— Start of Data rows —
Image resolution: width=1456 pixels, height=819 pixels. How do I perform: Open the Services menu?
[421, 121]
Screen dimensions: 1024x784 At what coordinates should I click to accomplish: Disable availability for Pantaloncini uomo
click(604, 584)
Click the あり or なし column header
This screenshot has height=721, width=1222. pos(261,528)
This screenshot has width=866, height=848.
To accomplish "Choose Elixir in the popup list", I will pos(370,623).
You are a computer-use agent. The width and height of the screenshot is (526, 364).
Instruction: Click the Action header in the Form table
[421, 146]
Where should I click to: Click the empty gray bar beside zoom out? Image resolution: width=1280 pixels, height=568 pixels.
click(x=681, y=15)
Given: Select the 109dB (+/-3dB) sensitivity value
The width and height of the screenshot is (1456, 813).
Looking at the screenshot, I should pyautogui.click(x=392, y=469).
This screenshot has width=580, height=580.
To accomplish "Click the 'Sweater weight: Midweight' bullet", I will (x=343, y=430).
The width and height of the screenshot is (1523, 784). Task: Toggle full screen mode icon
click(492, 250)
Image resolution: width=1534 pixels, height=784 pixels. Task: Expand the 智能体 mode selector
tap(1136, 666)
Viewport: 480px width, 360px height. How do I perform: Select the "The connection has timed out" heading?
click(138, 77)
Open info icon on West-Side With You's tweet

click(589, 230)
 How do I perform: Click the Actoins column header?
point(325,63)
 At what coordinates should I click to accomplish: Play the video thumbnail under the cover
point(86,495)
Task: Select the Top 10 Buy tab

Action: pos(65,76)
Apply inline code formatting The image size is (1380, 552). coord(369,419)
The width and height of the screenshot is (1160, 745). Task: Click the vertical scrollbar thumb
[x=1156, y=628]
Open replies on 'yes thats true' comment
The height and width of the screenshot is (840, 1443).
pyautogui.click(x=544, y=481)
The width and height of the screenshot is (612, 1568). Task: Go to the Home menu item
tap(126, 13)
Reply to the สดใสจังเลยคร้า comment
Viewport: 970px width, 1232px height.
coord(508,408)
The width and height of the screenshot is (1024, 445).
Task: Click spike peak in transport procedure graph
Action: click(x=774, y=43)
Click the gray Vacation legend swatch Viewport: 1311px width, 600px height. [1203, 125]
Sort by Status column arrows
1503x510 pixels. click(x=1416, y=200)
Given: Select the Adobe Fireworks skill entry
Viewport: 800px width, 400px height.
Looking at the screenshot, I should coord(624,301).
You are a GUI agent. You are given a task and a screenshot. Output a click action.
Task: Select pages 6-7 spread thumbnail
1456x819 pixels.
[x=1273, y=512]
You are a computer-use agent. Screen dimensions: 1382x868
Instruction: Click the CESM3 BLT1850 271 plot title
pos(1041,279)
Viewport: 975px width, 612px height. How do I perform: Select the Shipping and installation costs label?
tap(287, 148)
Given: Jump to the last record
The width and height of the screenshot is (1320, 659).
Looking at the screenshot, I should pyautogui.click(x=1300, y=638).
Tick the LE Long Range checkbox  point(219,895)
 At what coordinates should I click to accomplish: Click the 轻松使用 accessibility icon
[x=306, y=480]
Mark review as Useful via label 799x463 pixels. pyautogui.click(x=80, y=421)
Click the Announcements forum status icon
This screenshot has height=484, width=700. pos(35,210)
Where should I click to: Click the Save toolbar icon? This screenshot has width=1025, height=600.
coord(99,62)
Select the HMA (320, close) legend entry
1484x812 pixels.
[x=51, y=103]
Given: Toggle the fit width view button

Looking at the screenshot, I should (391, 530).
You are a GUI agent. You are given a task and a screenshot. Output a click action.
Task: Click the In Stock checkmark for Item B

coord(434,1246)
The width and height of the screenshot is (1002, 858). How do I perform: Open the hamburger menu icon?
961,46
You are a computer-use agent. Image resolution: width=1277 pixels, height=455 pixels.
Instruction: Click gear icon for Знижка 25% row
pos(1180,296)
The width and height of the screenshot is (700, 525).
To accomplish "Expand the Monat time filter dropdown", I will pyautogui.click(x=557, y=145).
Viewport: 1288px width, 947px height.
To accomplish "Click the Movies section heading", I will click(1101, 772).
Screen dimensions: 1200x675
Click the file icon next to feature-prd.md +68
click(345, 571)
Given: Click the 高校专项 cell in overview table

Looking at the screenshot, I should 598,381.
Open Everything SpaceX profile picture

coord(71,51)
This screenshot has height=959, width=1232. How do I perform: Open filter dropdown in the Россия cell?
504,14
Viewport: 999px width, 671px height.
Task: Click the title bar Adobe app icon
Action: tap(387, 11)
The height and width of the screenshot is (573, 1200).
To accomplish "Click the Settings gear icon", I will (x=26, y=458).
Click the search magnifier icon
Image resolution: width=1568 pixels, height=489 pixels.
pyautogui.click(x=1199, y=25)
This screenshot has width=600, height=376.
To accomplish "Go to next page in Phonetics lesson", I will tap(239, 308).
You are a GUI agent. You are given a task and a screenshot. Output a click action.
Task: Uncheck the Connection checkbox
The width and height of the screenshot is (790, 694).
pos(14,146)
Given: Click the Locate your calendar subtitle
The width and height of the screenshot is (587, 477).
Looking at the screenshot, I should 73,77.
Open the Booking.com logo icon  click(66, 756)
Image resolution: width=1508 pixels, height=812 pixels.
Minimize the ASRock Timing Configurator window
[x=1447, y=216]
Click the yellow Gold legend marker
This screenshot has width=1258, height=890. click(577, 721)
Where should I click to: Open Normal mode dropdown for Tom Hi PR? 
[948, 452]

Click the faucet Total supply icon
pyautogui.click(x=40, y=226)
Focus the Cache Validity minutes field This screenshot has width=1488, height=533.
— End of Data rows —
▶ **Goal**
Lay out everything from the line containing "Given: Click the Locate" down to the end of the records as a Markdown table with two columns, Row and Line, one numbered row per line and no blank lines.

▶ **Exercise solution**
| Row | Line |
|---|---|
| 1 | Given: Click the Locate your calendar subtitle |
| 2 | The width and height of the screenshot is (587, 477). |
| 3 | Looking at the screenshot, I should 73,77. |
| 4 | Open the Booking.com logo icon  click(66, 756) |
| 5 | Image resolution: width=1508 pixels, height=812 pixels. |
| 6 | Minimize the ASRock Timing Configurator window |
| 7 | [x=1447, y=216] |
| 8 | Click the yellow Gold legend marker |
| 9 | This screenshot has width=1258, height=890. click(577, 721) |
| 10 | Where should I click to: Open Normal mode dropdown for Tom Hi PR?  |
| 11 | [948, 452] |
| 12 | Click the faucet Total supply icon |
| 13 | pyautogui.click(x=40, y=226) |
| 14 | Focus the Cache Validity minutes field This screenshot has width=1488, height=533. |